Exercise directions:
Establish how many lines of the material below contain the string "agent". Return that number by itself.

Materials provided:
★ ★ ★ ★ ★

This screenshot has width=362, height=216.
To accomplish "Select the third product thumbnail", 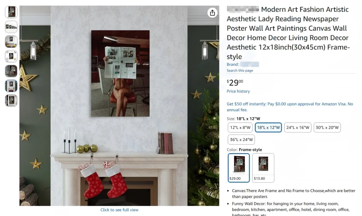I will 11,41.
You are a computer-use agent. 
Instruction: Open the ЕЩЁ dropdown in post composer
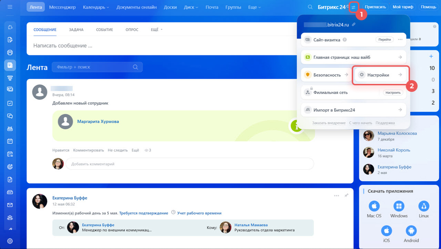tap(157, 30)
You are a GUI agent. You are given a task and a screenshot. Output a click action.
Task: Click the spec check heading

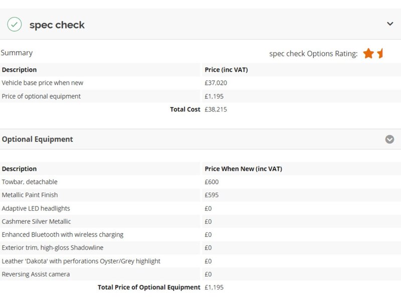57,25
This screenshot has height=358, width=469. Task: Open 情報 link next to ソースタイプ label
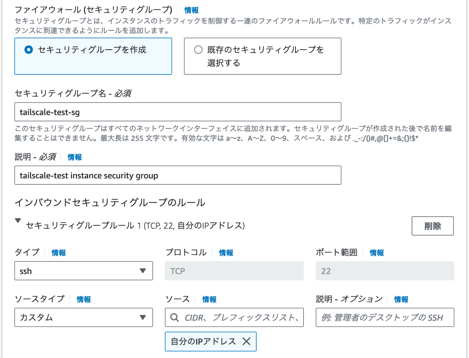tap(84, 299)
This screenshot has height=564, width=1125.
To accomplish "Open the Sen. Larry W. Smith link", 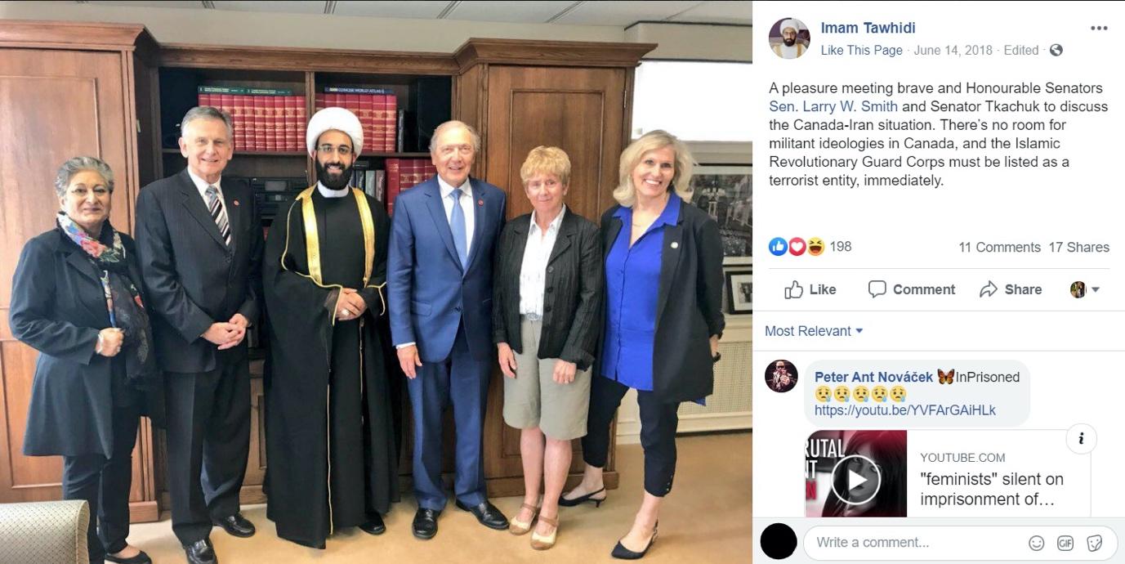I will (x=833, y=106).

★ ★ ★ ★ ★

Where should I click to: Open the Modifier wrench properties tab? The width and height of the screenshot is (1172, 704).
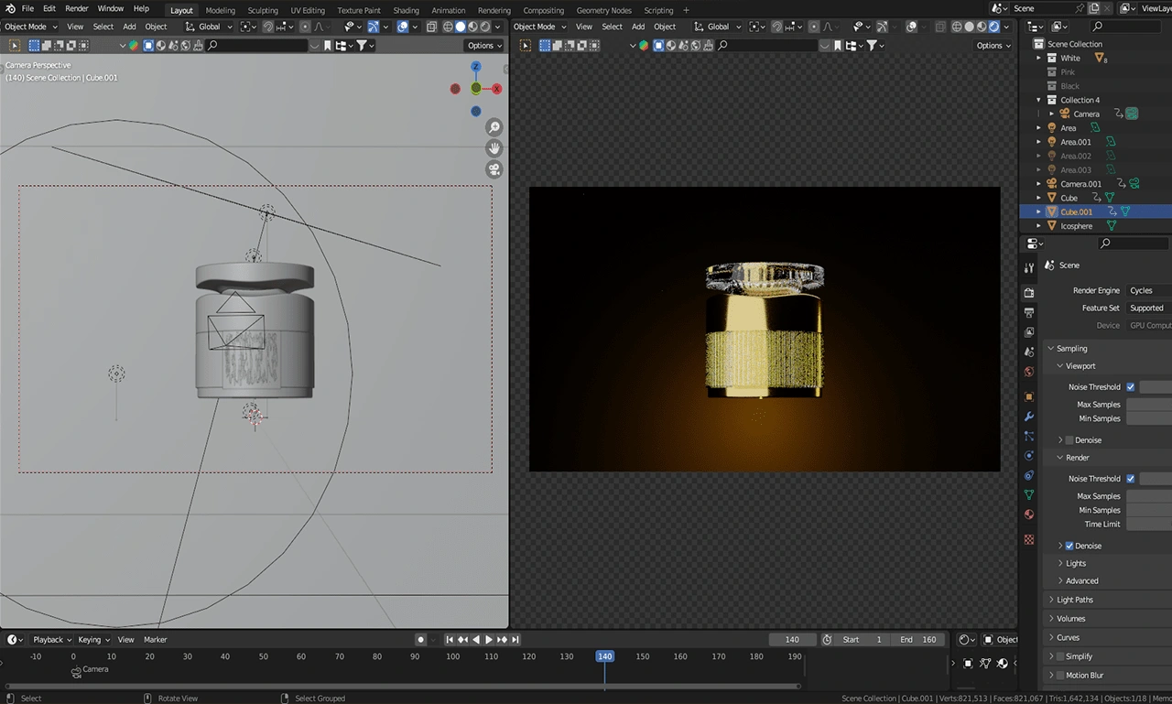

★ ★ ★ ★ ★

Solution for this task:
2